Возможно, наибольшее влияние искусственное определение времени оказало на жизнь людей во время промышленной революции, начиная с изобретения фабрик.
Промышленная революция вынудила людей жить по часам
Когда-то жизнь людей определялась их потребностями и природными циклами. До промышленной революции время было психологической переменной, которая воспринималась людьми в зависимости от многих факторов, включая вид деятельности и психологический настрой. Семьи часто жили по солнцу, а не по часам. Не существовало даже понятия «почасовая работа». Были «дела», которыми нужно было заниматься, и «занятия», которые нужно было выполнять. На ферме ухаживали за растениями и животными. У ремесленников и торговцев была «работа», но время ее выполнения зависело от человека. Не было искусственного разделения суток на периоды, когда человек уходил на работу, и периоды, когда семья собиралась вместе. С точки зрения семьи, эти промежутки времени не были жестко оделены друг от друга: можно было одновременно выполнять бытовые дела и общаться с родственниками.
Каждое дело выполняли при необходимости. У разных групп людей и в разных семьях были разные циклы активности. Я вовсе не утверждаю, что семейная жизнь всегда была комфортной или даже приятной, но такой способ существования позволял совмещать «работу» и «семейную жизнь». «Расписание труда» было естественным.

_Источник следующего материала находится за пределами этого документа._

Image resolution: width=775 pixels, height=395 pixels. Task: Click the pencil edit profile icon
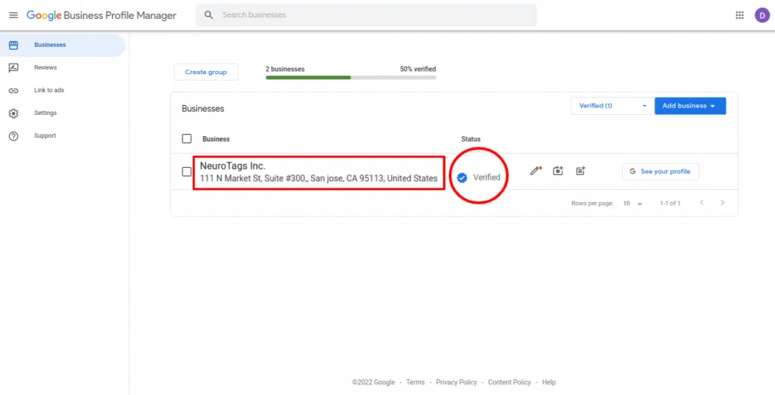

Однако начало промышленной революции ознаменовало открытие фабрик и заводов, где люди были вынуждены находиться вместе в одно и то же время. Вскоре жизнь стали регулировать не естественные ритмы, а диктат заводских гудков и церковных колоколов, отмечавших (произвольно установленные) периоды работы, перерыва на еду, начала и окончания рабочего дня.
Члены одной семьи оказались разделены. Рабочие возвращались домой поздним вечером. Я видел, как в Южной Корее и Японии сотрудники сидят в офисе часами, после чего посещают «почти обязательные» посиделки с выпивкой. Посиделки заканчиваются так поздно, что у их участников не остается времени на долгую дорогу домой, и они ночуют в многочисленных отелях. Часто работники не возвращаются в семьи несколько дней кряду. Они стали рабами времени и навязанной им концепции «работы по часам». От недостатка сна они засыпают на совещаниях и в пригородных поездах. Исследования же показывают, что долгий рабочий день дает меньше результатов, чем более короткий, но с большей сосредоточенностью на работе, как это принято в некоторых странах.
Искусственность порождает социальные «антиаффордансы»
Искусственная природа общества контролирует поведение человека множеством способов. Часто искусственные правила и привычки настолько глубоко укореняются в нашем подсознании, что мы даже не осознаем, насколько они ограничивают наше поведение, иногда поощряя определенные виды деятельности, но чаще сдерживая другие.